What you need to do:
Find the line with "Fines and fees (286, 1981)" in the data below. Repeat it and every line after it exactly, but not the pictures.

[[ Available data open ]]

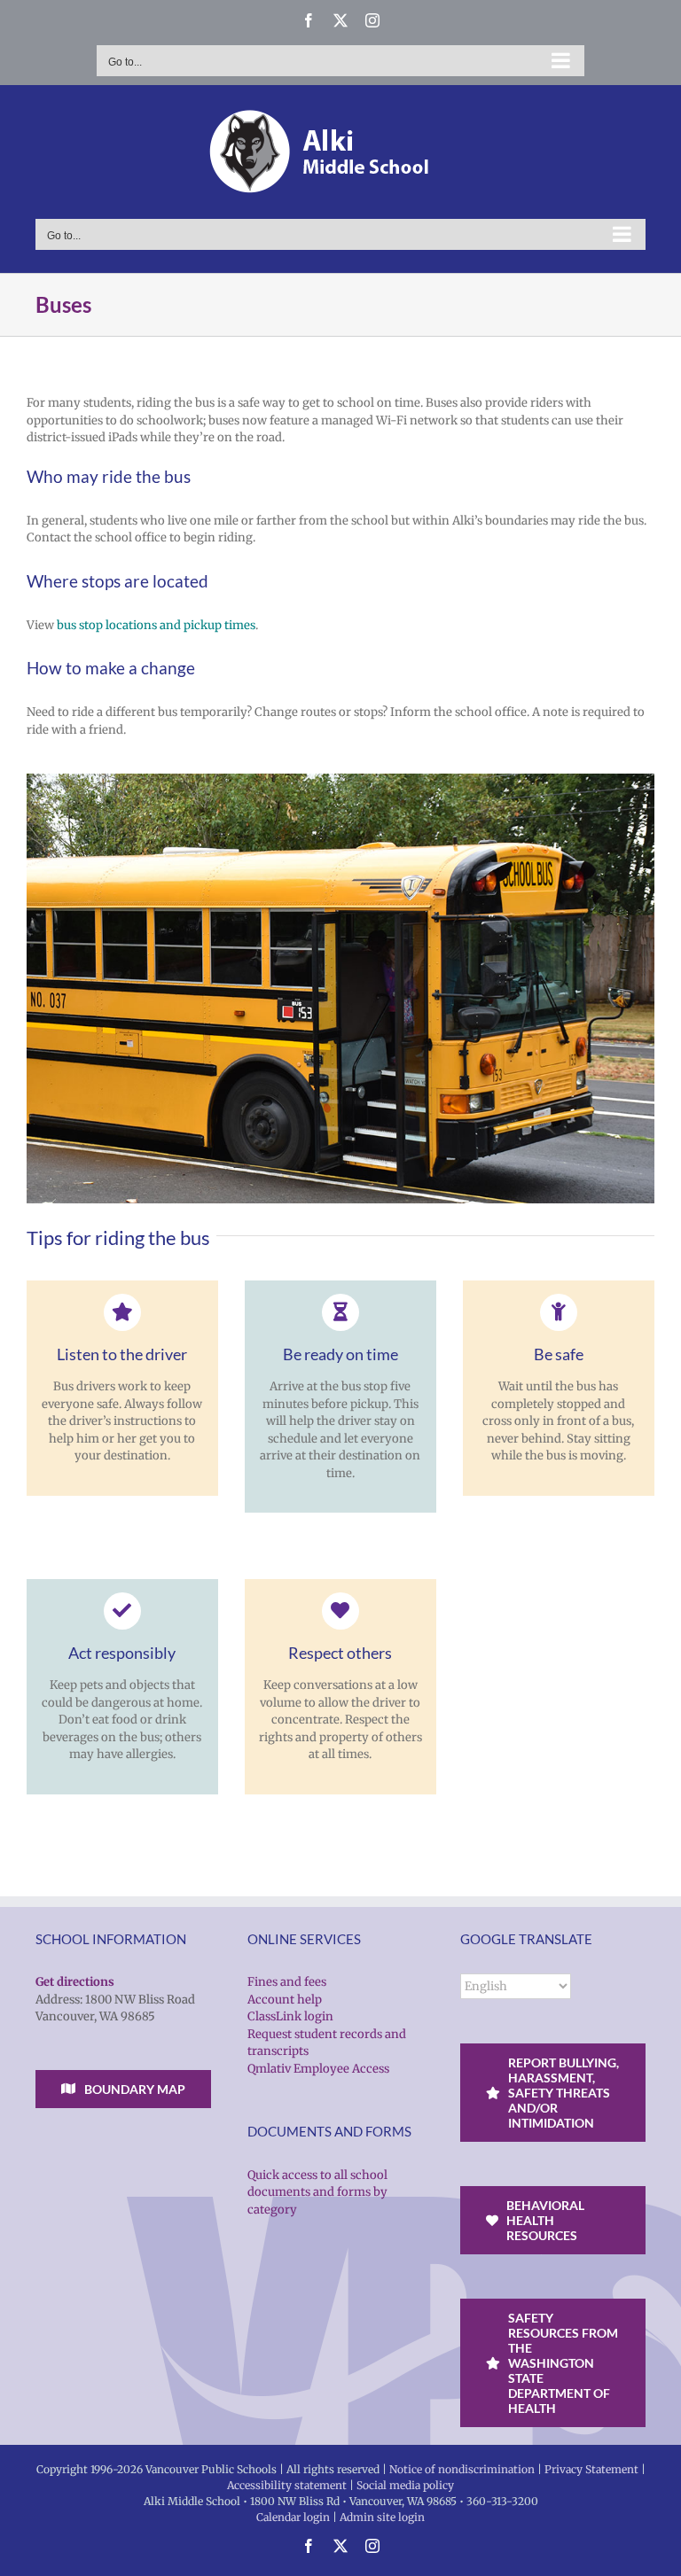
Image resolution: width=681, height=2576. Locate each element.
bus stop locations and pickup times (156, 625)
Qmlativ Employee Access (318, 2068)
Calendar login (293, 2517)
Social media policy (405, 2485)
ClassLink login (290, 2016)
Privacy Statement (591, 2469)
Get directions (74, 1981)
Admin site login (382, 2517)
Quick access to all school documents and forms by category (317, 2192)
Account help (284, 1999)
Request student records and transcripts (326, 2043)
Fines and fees (286, 1981)
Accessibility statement (287, 2485)
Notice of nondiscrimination (462, 2469)
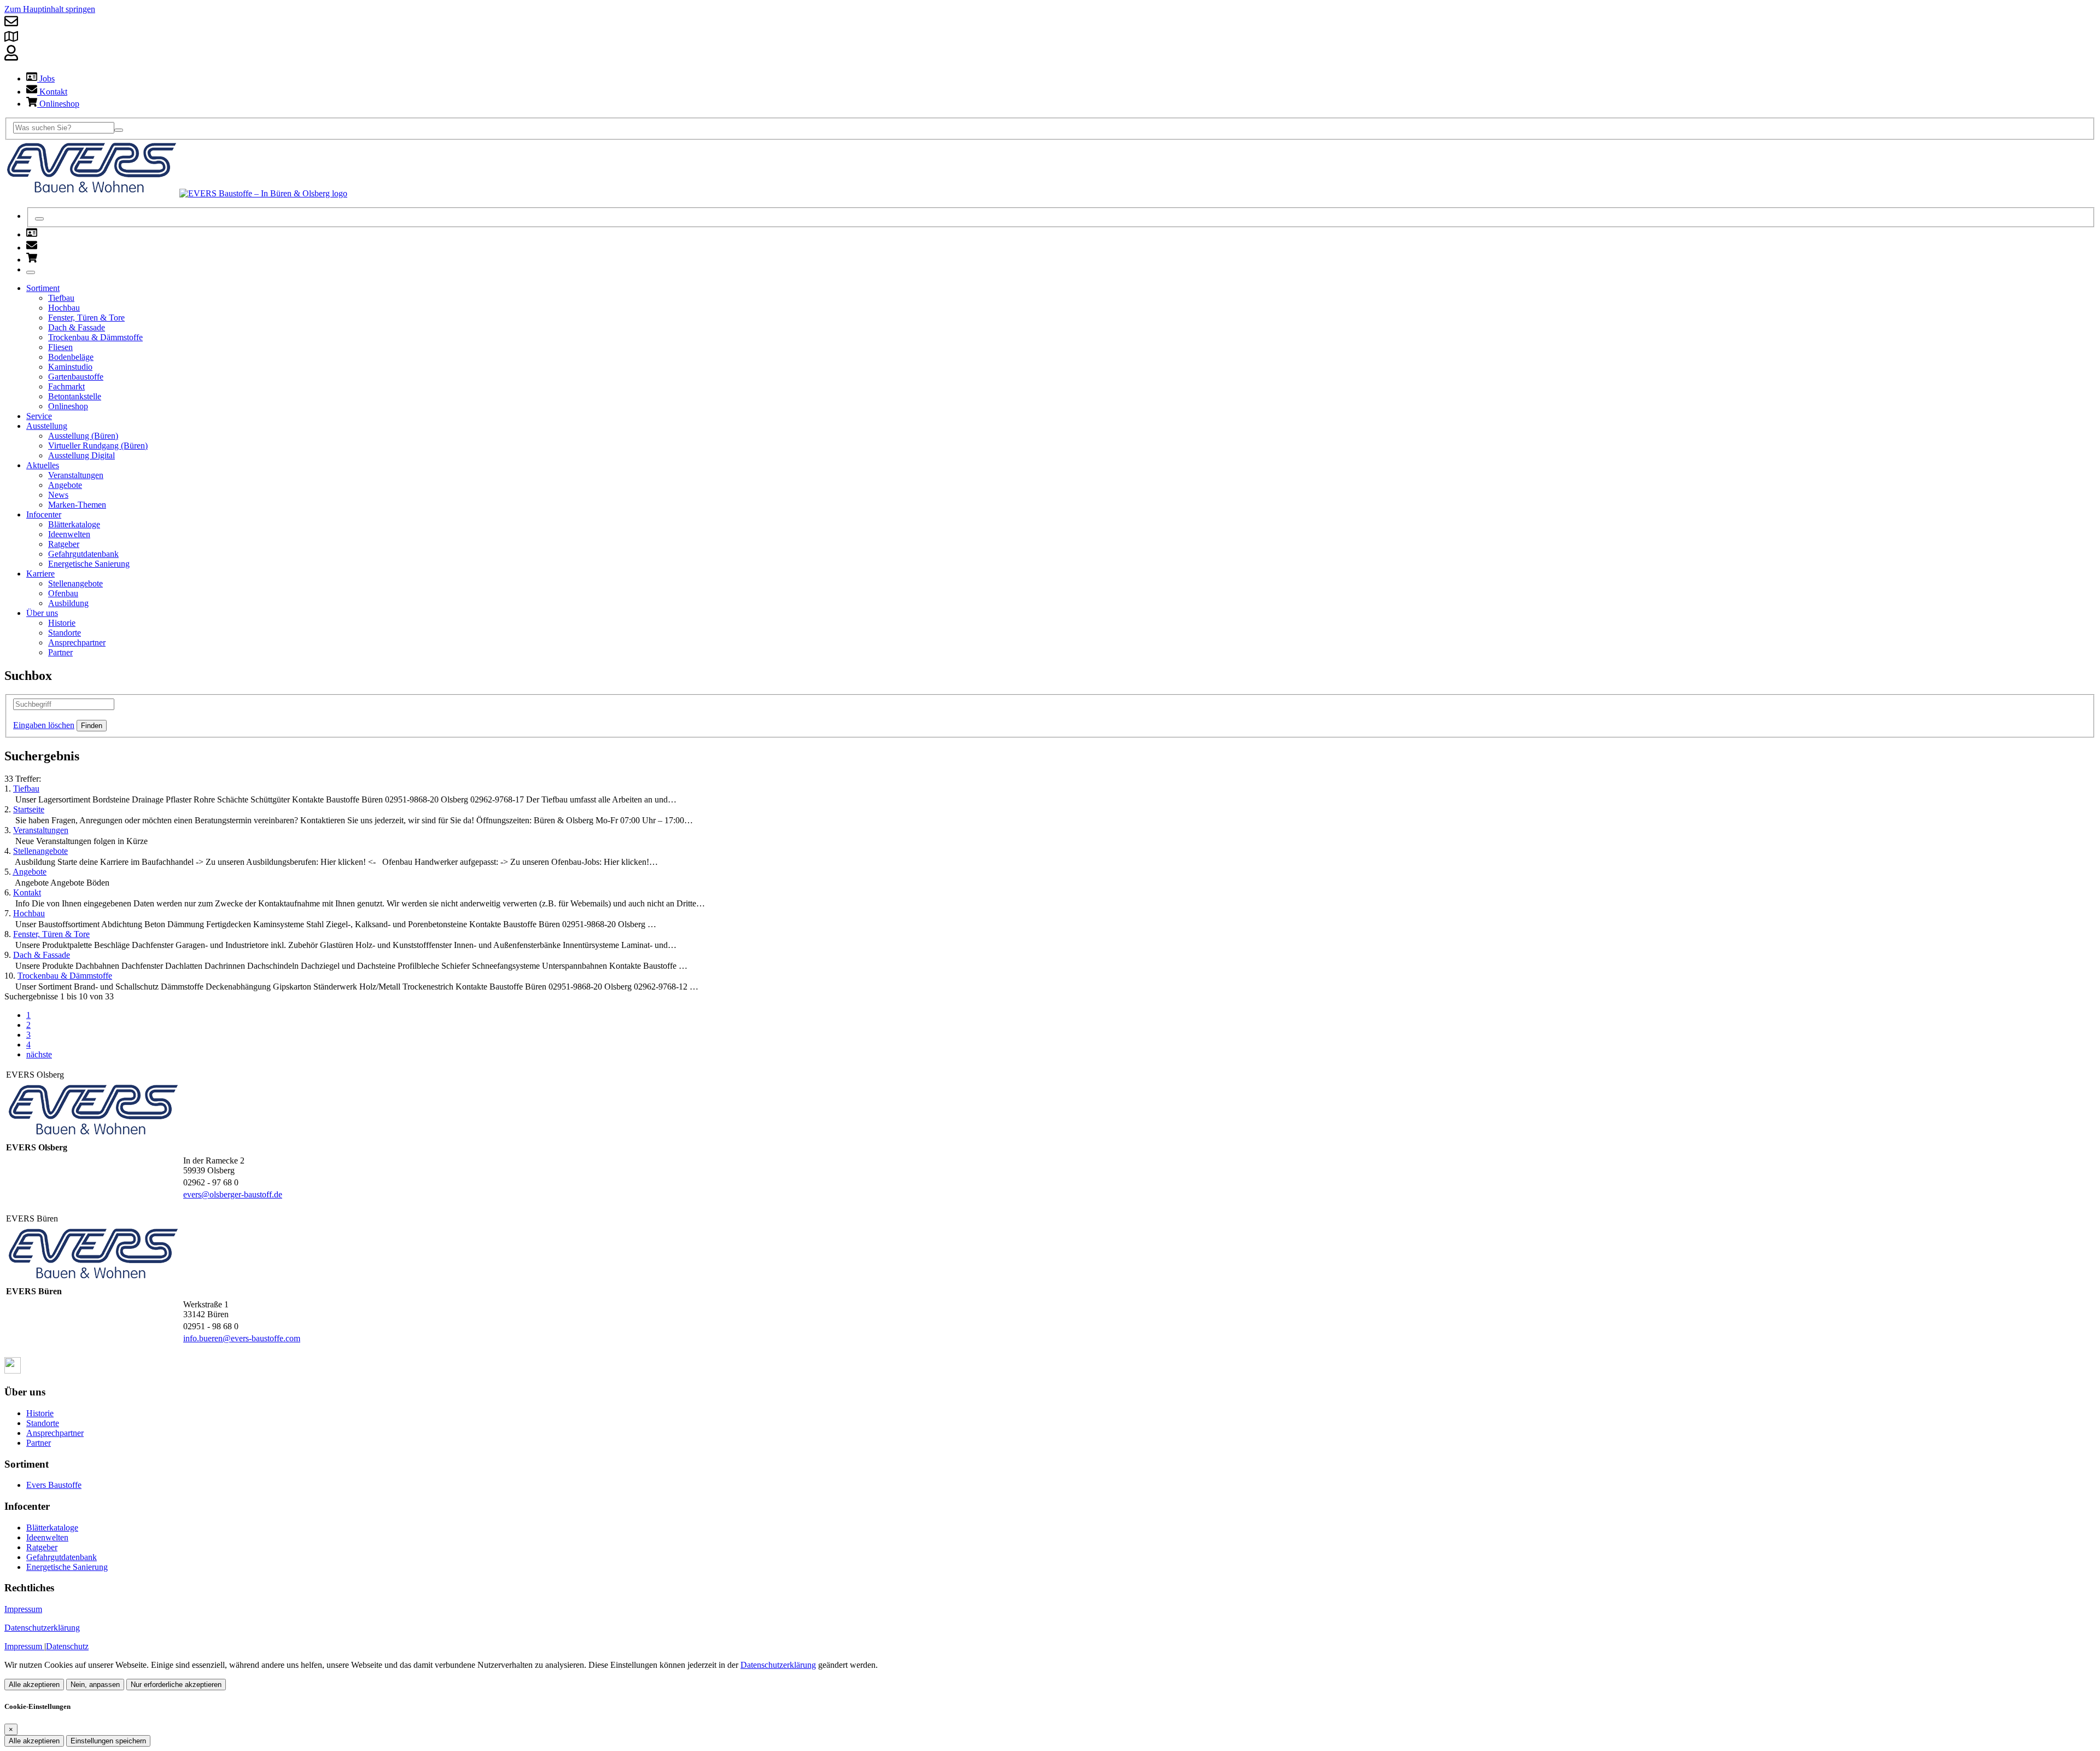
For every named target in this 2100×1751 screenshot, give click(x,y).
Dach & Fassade (41, 954)
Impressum (23, 1609)
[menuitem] (31, 234)
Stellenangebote (40, 851)
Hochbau (29, 913)
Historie (40, 1413)
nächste (39, 1054)
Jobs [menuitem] (46, 78)
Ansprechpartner (55, 1433)
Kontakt (27, 892)
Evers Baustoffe (53, 1485)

[[ Available data closed ]]

Solution to this task:
Fines and fees (286, 1981)
Accessibility statement (287, 2485)
Notice of nondiscrimination (462, 2469)
For every named target in this 2100×1751 screenshot, give click(x,y).
Dach & Fassade (41, 954)
Impressum (23, 1609)
[menuitem] (31, 234)
Stellenangebote (40, 851)
Hochbau (29, 913)
Historie (40, 1413)
nächste (39, 1054)
Jobs [menuitem] (46, 78)
Ansprechpartner (55, 1433)
Kontakt (27, 892)
Evers Baustoffe (53, 1485)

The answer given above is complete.